POR: DARWIN CASTELLANOS ROMERO
Hay una violencia silenciosa en la promesa que no se cumple. No es la violencia del estruendo ni la de las armas, sino la de la expectativa pisoteada. Durante años nos vendieron la idea de que el “cambio” era una cuestión de voluntad estética: que bastaba con pronunciar las palabras correctas, modular la voz con tono profesoral y señalar con el dedo acusador los vicios del pasado para que, por arte de magia, la realidad nacional se transformara. Pero la realidad, esa terca señora que no lee discursos en Twitter ni se conmueve con la prosa de balcón, acaba de pasar factura. Y el cobro es astronómico.

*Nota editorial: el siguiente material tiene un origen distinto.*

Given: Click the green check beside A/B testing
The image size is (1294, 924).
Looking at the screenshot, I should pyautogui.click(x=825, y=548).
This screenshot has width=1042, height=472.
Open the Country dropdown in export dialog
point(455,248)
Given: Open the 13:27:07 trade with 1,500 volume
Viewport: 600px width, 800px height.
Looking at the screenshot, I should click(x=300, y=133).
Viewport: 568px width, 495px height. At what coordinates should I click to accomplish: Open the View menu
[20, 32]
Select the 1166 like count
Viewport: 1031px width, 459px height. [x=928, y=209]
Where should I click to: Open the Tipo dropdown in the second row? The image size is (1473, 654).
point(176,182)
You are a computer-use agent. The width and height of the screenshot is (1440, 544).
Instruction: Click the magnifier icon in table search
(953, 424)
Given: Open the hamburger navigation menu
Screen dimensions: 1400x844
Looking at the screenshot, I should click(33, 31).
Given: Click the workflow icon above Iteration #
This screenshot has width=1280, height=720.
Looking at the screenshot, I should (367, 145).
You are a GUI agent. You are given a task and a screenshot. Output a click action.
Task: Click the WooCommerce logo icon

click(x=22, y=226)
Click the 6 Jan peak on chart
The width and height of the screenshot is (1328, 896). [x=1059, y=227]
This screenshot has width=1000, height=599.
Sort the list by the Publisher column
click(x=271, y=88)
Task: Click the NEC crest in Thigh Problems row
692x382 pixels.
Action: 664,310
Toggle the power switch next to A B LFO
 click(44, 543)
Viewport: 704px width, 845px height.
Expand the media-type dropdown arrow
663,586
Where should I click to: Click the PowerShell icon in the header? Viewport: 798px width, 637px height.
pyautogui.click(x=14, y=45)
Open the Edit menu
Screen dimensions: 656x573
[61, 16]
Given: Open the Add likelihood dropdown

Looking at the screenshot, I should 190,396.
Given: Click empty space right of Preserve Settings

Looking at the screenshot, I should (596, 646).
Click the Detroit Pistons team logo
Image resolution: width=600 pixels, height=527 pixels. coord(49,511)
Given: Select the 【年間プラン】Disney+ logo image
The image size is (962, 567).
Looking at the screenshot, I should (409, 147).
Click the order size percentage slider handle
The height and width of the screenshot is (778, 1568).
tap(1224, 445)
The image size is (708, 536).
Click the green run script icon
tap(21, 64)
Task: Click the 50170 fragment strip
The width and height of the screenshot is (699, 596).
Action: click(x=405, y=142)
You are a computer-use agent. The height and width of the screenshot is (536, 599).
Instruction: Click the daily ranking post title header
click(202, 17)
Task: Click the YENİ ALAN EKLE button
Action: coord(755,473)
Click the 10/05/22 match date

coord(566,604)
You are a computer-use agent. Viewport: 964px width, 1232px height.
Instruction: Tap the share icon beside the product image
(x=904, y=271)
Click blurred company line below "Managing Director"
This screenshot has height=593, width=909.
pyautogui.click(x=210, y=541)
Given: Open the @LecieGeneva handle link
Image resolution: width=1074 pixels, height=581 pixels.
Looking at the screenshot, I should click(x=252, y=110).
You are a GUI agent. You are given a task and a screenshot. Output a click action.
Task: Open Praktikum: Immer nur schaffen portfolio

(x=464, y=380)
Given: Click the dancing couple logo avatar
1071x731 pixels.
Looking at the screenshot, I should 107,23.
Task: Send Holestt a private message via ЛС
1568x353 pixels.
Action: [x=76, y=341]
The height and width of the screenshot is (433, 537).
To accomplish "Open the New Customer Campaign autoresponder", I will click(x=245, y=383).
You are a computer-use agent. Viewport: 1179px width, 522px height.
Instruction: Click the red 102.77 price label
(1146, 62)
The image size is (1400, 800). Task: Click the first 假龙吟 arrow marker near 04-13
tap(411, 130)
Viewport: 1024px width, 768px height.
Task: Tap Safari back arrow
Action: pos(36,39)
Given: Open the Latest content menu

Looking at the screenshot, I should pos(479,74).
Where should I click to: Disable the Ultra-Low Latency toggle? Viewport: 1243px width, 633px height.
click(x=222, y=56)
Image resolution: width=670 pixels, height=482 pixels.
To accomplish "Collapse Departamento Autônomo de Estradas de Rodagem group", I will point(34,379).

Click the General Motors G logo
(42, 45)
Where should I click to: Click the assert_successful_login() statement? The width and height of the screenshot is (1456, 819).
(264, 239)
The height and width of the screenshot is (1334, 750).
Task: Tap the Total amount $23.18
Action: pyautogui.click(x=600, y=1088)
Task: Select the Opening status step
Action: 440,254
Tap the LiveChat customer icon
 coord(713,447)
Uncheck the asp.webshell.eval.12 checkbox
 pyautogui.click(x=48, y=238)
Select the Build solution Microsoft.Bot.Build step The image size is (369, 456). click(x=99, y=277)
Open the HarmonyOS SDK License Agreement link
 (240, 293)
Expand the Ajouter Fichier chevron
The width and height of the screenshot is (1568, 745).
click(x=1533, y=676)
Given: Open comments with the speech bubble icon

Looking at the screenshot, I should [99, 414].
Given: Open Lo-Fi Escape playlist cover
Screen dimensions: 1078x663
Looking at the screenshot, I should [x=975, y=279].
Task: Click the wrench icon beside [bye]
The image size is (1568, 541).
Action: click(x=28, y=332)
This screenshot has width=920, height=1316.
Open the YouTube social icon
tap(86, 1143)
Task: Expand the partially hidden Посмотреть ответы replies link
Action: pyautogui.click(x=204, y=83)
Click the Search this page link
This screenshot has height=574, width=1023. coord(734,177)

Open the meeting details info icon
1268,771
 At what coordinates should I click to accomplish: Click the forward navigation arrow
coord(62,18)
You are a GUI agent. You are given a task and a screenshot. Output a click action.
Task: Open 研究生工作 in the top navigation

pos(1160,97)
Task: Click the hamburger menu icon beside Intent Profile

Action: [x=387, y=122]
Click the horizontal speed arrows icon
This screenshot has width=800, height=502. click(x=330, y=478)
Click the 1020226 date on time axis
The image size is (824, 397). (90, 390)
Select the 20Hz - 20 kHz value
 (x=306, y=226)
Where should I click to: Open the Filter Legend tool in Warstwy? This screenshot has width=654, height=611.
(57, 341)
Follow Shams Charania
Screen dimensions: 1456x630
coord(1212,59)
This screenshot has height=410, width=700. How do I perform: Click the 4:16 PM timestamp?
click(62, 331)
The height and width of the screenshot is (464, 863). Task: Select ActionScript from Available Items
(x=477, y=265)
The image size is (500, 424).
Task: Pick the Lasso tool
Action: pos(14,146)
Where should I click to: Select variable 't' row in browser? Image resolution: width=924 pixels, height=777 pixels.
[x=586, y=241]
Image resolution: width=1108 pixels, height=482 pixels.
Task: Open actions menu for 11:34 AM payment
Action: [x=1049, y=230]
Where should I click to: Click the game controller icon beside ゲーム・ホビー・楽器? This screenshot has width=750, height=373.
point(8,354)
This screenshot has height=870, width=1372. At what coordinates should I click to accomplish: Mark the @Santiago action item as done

Un demoledor informe de la Contraloría General de la República ha venido a ponerle cifras al desencanto: Colombia arrastra un inventario de 1.970 “elefantes blancos”, obras inconclusas o proyectos en estado crítico, que suman la escandalosa cifra de 67 billones de pesos. De ese total, más de 54 billones siguen flotando en el limbo de la inoperancia. Sí, es cierto que el inventario del abandono no nació ayer; el país lleva décadas acumulando esqueletos de cemento y varillas oxidadas. Pero la tragedia de este gobierno no es solo la herencia recibida; es la monumental distancia entre lo que se prometió refundar y la precaria herencia que hoy se entrega.
Al final, resulta que el cambio no era más que una monumental maqueta de cartón piedra.
Miremos, por ejemplo, el terreno de la educación, esa bandera que el oficialismo ondeó como el motor de la equidad. En Soledad, Atlántico, el ministro de Educación, Daniel Rojas, se apresuró a montar un espectáculo para poner la “primera piedra” de la sede de la Universidad del Atlántico. Mucho aplauso, mucha foto para las redes oficiales y una inversión de 47.000 millones de pesos. ¿El resultado real meses después? Un lote baldío, un par de máquinas estacionadas para justificar el ruido y un avance físico que apenas roza el 8%. Pusieron la primera piedra, sí, pero se les olvidó poner las siguientes. El mismo libreto de la vieja política que tanto decían aborrecer, pero con un filtro de superioridad moral.
Y en Bogotá, la historia se repite con un cinismo que raya en el descaro. El pomposo Multicampus Universitario de Suba ya abrió convocatorias y ofertó más de 300 cupos académicos sin tener un solo ladrillo pegado sobre el otro. Quieren dar clases en contenedores y estructuras modulares bajo un comodato temporal, mientras la estructuración real y definitiva del proyecto se posterga. Nos prometieron templos del saber y nos están entregando campamentos provisionales de los que, sospechamos, se quedarán allí por los próximos veinte años.
Pero el verdadero monumento a la desconexión gubernamental ocurre en el sector salud, específicamente en el fetiche personal del presidente: el Hospital San Juan de Dios. Obsesionado con revivir este ícono histórico, el Gobierno no ha escatimado en peleas políticas para imponer su visión. Hasta la fecha, el avance de las obras es un chiste de mal gusto: la Torre Central apenas tiene diseños y el Instituto Materno Infantil sigue a medio camino. Sin embargo, en un giro de audacia burocrática digno de realismo mágico, el Ministerio de Salud decidió expedir el Decreto 0685 para poder contratar a 1.686 empleados —con un costo de 200.000 millones de pesos anuales— en una infraestructura que hoy no puede atender a un solo paciente porque sigue en ruinas. Van a pagar nóminas millonarias de médicos y administrativos para que atiendan el aire, el polvo y los escombros de un hospital fantasma.
Luis Carlos Rúa, ese incansable veedor de las obras inconclusas, lo resumió con una lucidez implacable: “Los elefantes blancos no son una coincidencia, son un modelo de negocio”. Y es ahí donde duele. El negocio de las prórrogas, de los otrosíes, de la adición presupuestal eterna sigue intacto. Cambiaron las caras en el poder, cambiaron los eslóganes y se renovó la narrativa poética, pero la maquinaria que devora los recursos públicos y los convierte en ruinas inconclusas opera con la misma aceitada precisión de siempre.
Gobernar no es poetizar la miseria ni inaugurar lotes vacíos con discursos de barricada. Gobernar es pegar el ladrillo, vigilar al contratista, asegurar el flujo de caja y entregarle a la gente la escuela, el hospital o la carretera que necesita para no seguir atrapada en el atraso. Al final de la jornada, cuando se apaguen los micrófonos y se desmonten las tarimas, lo único que quedará de este periodo no serán las bellas metáforas de cambio, sino el gris concreto de los elefantes blancos que hoy custodian nuestra frustración.